Tive a grata satisfação de receber ontem, do meu amigo Roberto Carvalho de Faro, imortal da Academia Paraense de Letras e revisor de texto do meu livro "Causos Amazônicos", o e-mail que segue adiante, por meio de que ele me brinda com uma poesia feita quando vivia uma situação semelhante à em que eu estou agora. Valeu demais para mim. Obrigado, Roberto. Compartilho agora, com você, leitor:
Meu caro Octavio,
Lendo o seu blog, no
qual você se refere à parada forçada que teve que fazer, por conta do acidente
doméstico, que o imobilizou temporariamente, lembrei-me de que anos atrás
passei também por uma parada forçada, em razão de doença, precisando
interromper minhas atividades profissionais e ficar em casa por vários dias.
Esses dias
"parados", convalescendo, serviram-me para refletir sobre a vida. E
foi assim que saiu o texto poético que vai em anexo.
Espero que lhe sirva
de consolo.
Cuide-se e recupere-se
logo.
abraços
Roberto.
Todo Mundo. Sempre
Sempre, não.
Exagero, parece.
Nada é tão sempre.
Mania essa de envolver todos,
tudo.
“Todo mundo está de acordo”.
“É sempre assim”.
É muita gente para concordar,
acho.
Eternamente?
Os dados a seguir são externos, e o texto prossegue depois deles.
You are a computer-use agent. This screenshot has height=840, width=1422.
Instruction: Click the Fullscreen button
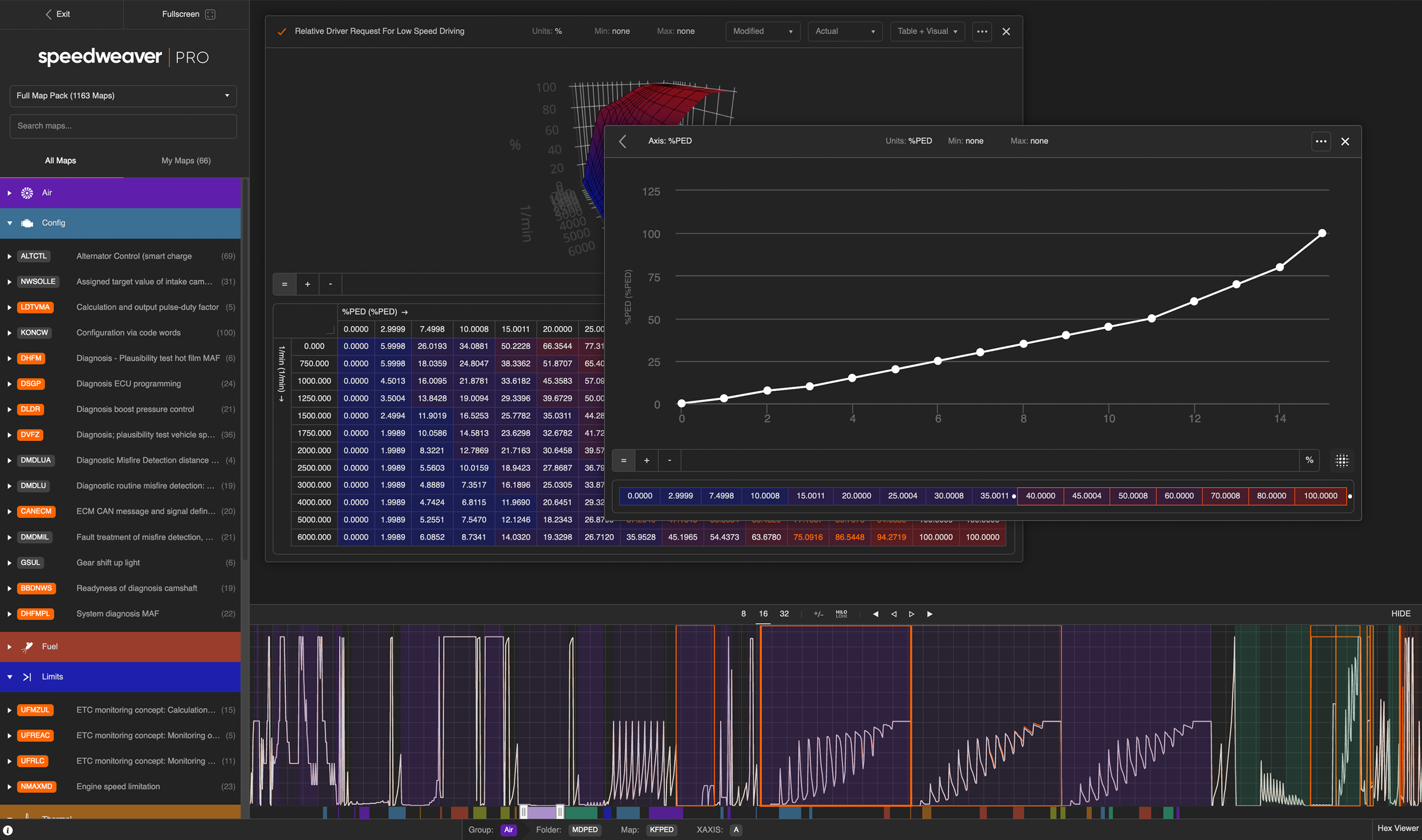click(x=187, y=14)
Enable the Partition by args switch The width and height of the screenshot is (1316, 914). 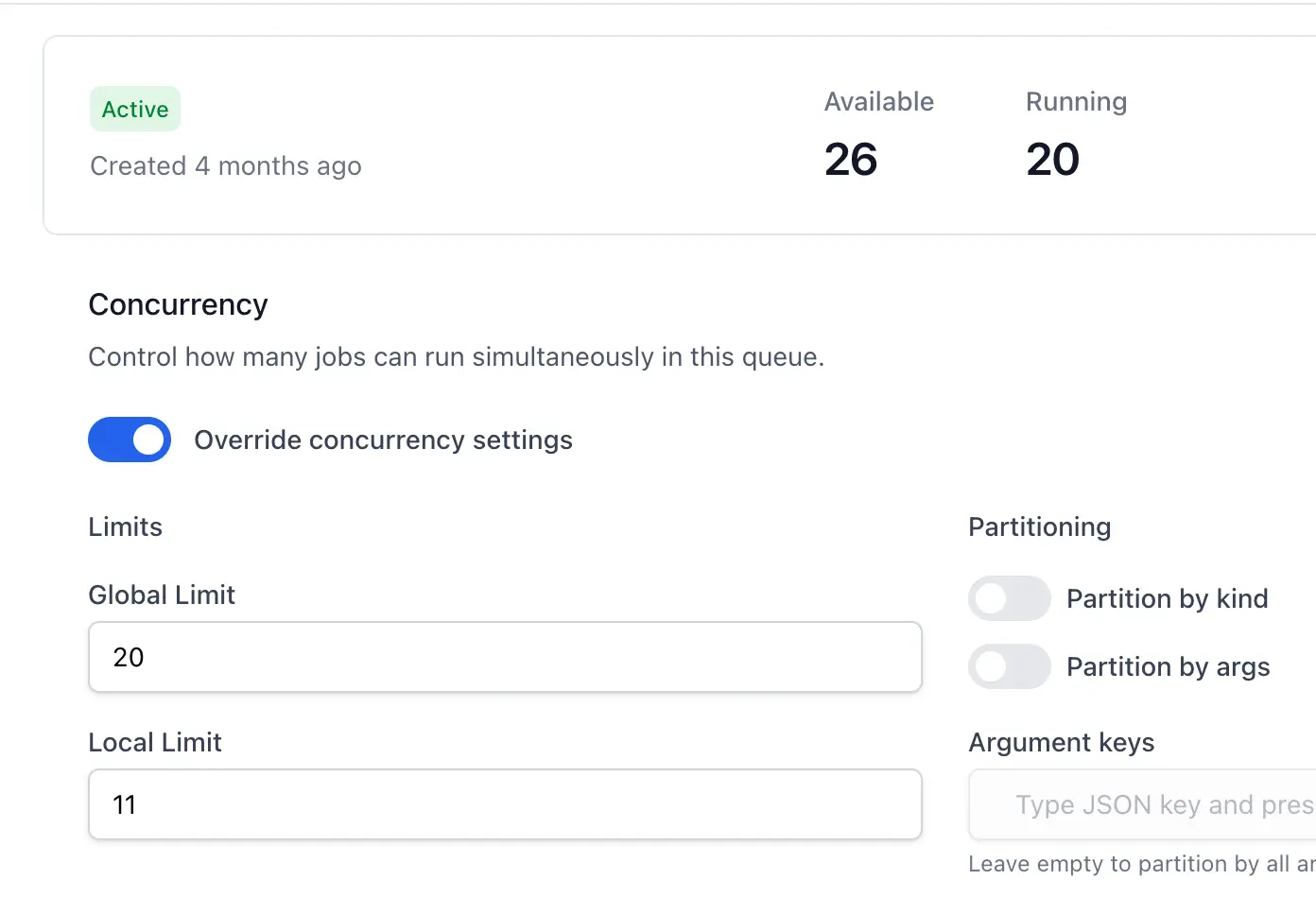[x=1009, y=666]
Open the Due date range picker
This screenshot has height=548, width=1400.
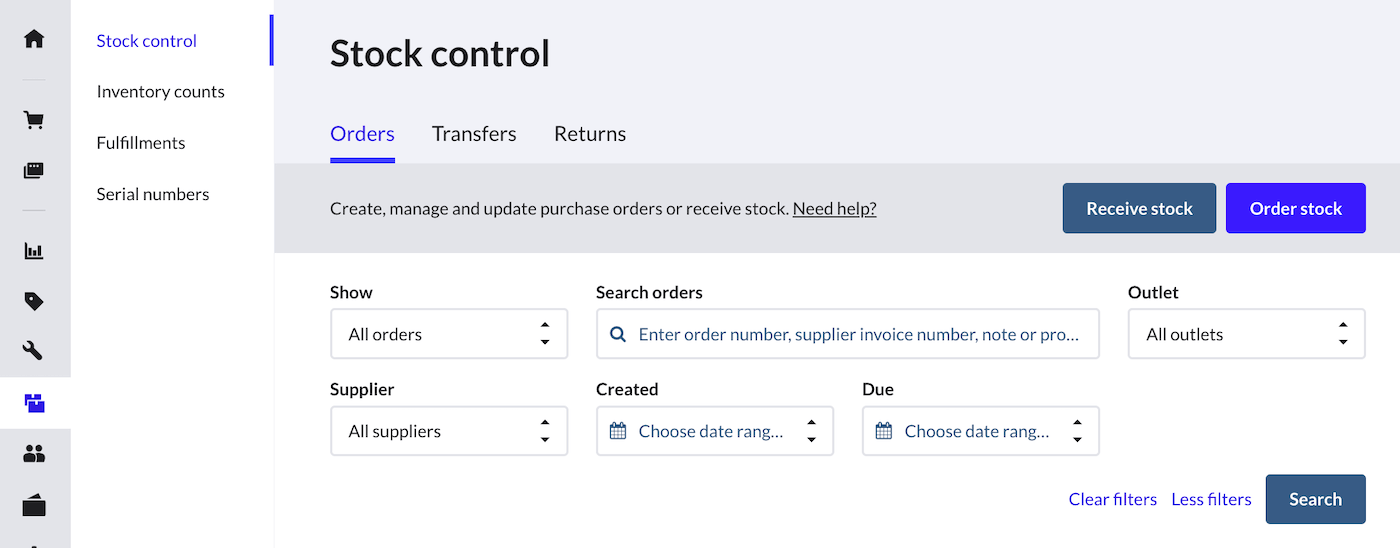(979, 431)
Sempre?
Impossível.
Já uma discordância: não me
incluo.
E tantas vezes agi diferente.
Fujo do sempre.
Então agora falo:
Observei gestos, atitudes.
Incongruentes muitos, muitas.
Plural mesmo a criatura.
Um, não se repete.
É vário cada vez.
Mas a água do rio é a mesma?
Mudando, mudando.
Só parece que é.
Então?
O antigo já viu isso, lá na
Grécia.
Hoje parei, pensei.
Um pouco de doença,
de só mal estar, atou-me em casa.
Vi o que não via.
As ruas, os compromissos, o
relógio, cegaram-me.
E hoje vi.
Bastante um descanso no
pátio.
Cacaueiro, cuieira,
aceroleira.
Bambu, também.
Dois dias de descuido, e
mudaram.
Folhas novas que não tinham.
Velhas que caíram.
O cacau mais de vez.
A cuia, casca mais dura.
Acerolas, só as verdes.
Vermelhas, no chão, caídas.
O bambu, duas hastes mais
baixas, arriadas.
A natureza, no silêncio,
mudando.
Onde estava que não vi?
Certo que lidando no
sobreviver.
E precisava? me pergunto.
Tudo não está na ordem
natural?
O passarinho planta, ajunta
em celeiro?
O lírio.
Quem veste o lírio do campo?
Por que então eu, plantando,
colhendo,
tecendo vestes?
E ocupado, o descuido em
derredor.
Meu próprio quintal
sem meu olho, mudando.
E eu, nem.
O que era de ver, não vi.
E dentro, debaixo da pele que
não vejo?
Milhões de células
desapareceram.
Máquina em desgaste.
O corpo não encorpa, fenece,
dia pós dia.
Doença já não cura toda. Fica
resto.
Nem que pouquinho, fica.
Remédio é lenitivo.
Efeito diminui, já não cura.
No pátio, cadeira de balanço.
Balanço do viver.
Que fiz, que não fiz?
Que devia, que não devia?
Saldo: positivo, negativo?
Quem julga?
Há juiz?
Entra a crença.
Cada um com sua fé ou sem
ela.
Houve existência, bagagem de
coisas.
Quem aproveita, se o dono
vai?
Tudo em vão, perda de tempo?
A questão é essa.
Respostas somem.
Perguntas sobram.
Inquietação de monte.
Viver,
invenção de quem?
Doença serve.
É exercício de questionar.
Periódicos balancetes para
balanço final.
Saúde não condiz com
avaliações sérias,
com inventários profundos.
Agora, sim.
Concordo.
“Todo mundo” passará por esta
porta.
E “sempre”.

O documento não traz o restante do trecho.